All of the prototypes built for Donald Trump’s Mexico border wall have been completed and within the next few weeks, will be subjected to test attacks by teams of workers wielding sledgehammers, torches, pickaxes and battery-operated tools.
According to a statement issued by the US Customs and Border Protection, they will now test and evaluate the finished prototypes to “determine which wall design elements meets our needs.” This testing and evaluation period will last 30 to 60 days.
“Border security contributes to our overall national security and relies on a combination of border infrastructure, technology, personnel, and partnerships,” said acting Deputy Commissioner Ron Vitiello.
“Border walls have proven to be an extremely effective part of our multi-pronged security strategy to prevent the illegal migration of people and drugs over the years. Specifically, walls are part of a border enforcement zone, which includes patrol roads, lights and surveillance technology. These border enforcement zones give our men and women of CBP the best possible conditions to maintain a safe and secure border.”

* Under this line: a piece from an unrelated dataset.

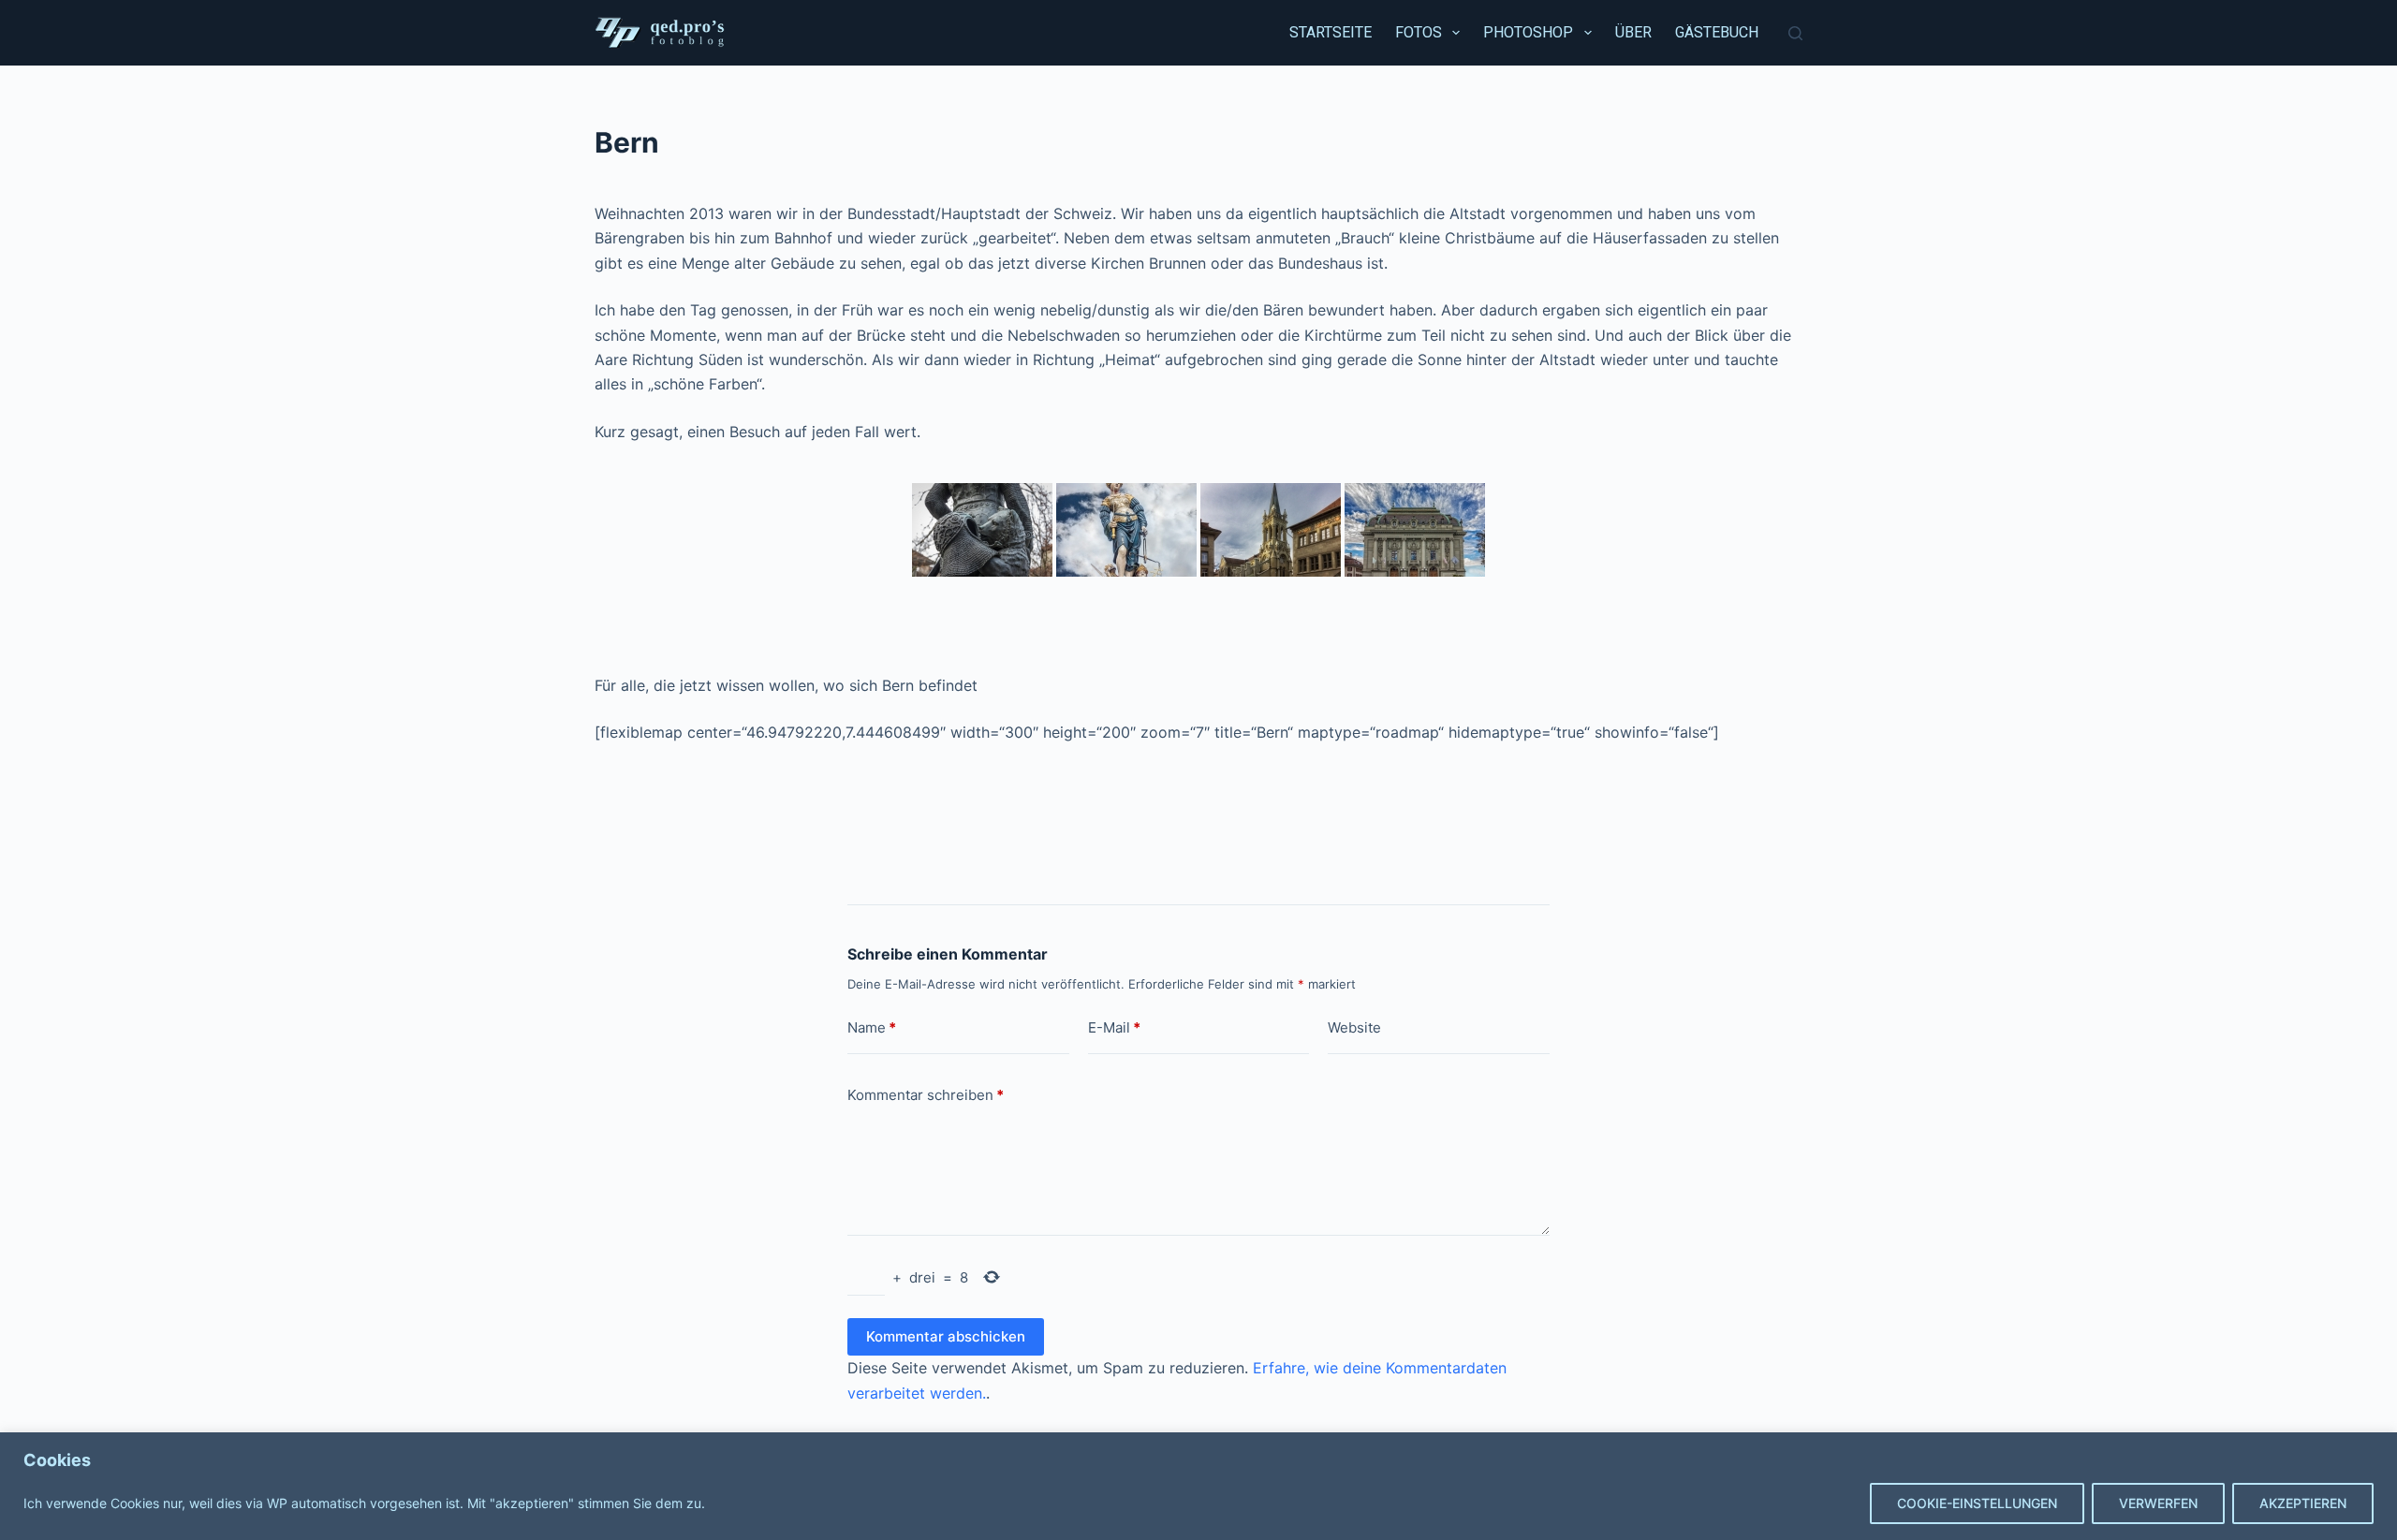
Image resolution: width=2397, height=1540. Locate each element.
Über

The prototypes will be evaluated on a variety of characteristics such as anti-breaching capabilities; anti-climbing capabilities; anti-digging capabilities; impedance and denial of traffic; and safety for Border Patrol agents.
The testing won’t start for at least a month because some concrete in the wall prototypes still needs to dry.
Each of the prototypes reaches the maximum allowed height of nearly l30 feet high.
One of the requirements is for the walls to be “aesthetically pleasing”—from the US side.
Trump has asked Congress for $US1.6 billion for the first instalment of his wall. It would replace 14 miles in San Diego and build 60 miles in Texas’ Rio Grande Valley, the busiest corridor for the invasion route into America from the south.